The Washington Post from April 28, 2013 carried an article by Ezra Klein, "If this was a pill, you’d do anything to get it.” The author describes the recent work of Health Quality Partners (HQP), based in Doylestown, PA, focusing on improving healthcare outcomes and reducing expenses for Medicare patients with at least one chronic illness and one hospitalization in the past year. HQP has been part of a series of demonstration projects that emerged from the 1997 Balanced Budget Act that evaluate methods that aim to "improve the quality of items and services provided to target individuals and reduce expenditures.” Of the 15 funded programs, four improved outcomes but not costs. The HQP program was the only one to improve both. The initiative’s primary intervention has been the use of a nurse to visit enrolled Medicare beneficiaries weekly or monthly, whether they are sick or well. The HQP initiative reduced hospitalizations by 33% and Medicare costs by 22%. And now CMS is planning to eliminate the funding for the program.

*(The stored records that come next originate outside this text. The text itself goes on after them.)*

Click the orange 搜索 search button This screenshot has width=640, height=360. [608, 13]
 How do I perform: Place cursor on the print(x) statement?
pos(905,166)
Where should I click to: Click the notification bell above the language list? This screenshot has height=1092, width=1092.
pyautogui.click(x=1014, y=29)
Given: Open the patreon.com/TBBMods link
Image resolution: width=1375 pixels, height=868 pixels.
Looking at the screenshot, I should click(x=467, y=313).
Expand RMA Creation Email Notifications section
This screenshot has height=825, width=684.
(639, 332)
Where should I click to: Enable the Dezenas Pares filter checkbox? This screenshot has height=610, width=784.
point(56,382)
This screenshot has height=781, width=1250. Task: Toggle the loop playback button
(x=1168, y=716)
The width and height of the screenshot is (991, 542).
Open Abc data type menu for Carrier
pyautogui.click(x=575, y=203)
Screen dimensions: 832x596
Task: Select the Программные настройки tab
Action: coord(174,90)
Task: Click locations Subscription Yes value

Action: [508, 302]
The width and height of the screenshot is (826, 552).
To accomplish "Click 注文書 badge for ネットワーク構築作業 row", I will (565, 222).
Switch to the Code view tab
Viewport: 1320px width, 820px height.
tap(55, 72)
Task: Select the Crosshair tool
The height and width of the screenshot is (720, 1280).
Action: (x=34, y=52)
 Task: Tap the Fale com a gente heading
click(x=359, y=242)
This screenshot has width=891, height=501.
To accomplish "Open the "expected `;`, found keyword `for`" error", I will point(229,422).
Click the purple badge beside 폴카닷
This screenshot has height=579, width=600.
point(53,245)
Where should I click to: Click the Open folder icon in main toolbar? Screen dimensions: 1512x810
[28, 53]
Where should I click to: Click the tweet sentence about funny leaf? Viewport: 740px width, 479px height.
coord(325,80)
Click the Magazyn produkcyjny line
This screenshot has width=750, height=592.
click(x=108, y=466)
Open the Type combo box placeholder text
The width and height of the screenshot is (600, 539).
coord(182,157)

Mr. Klein decries this policy decision, which is based on the unwillingness (or inability) of CMS to make the program permanent or to expand it to other populations. CMS plans to "integrate lessons from this experience” into designs for new scalable projects. The article describes how CMS pays for some very expensive, technology-based interventions without much scrutiny on their supporting evidence, while overlooking the successes already achieved through low-cost, non-technical interventions in small initiatives like HQP. He wonders what additional benefits CMS might accrue if they "took the lessons of HQP and used them to seed 15 more programs.” The HQP program has not had much of a budget. What if there were real resources? Couldn’t we get even better clinical and financial benefits?
As I read this I thought about a phrase we’ve used often to describe the effectiveness of the PD approach in improving outcomes: "It’s not the what, it’s the how.” What really are the "lessons of HQP?” Some might look exclusively at the end product and say, "do more of that- send more nurses to elderly, chronically ill patients’ homes in my community at least once a month” and assume that will achieve the same benefits. Others (like me) might look at the path that led to the HQP end product for the lessons. Maybe there are simple rules that are scalable, things like:
· Lead with confidence, curiosity, and humility (HQP’s founder, Ken Coburn, is reportedly this type of adaptive leader)
· Forge strong relationships with the community, and have them as thought partners
· Employ trusted members of the community to build healing relationships with the people being followed
· Ask the people what they need and help them develop skills to play a role in meeting that need
We all seem to be looking for the "solution,” the "magic bullet” that will cure what ails us. But what if it’s the "how” that is really the solution- what if it’s doing important work together, learning and evolving, that really matters?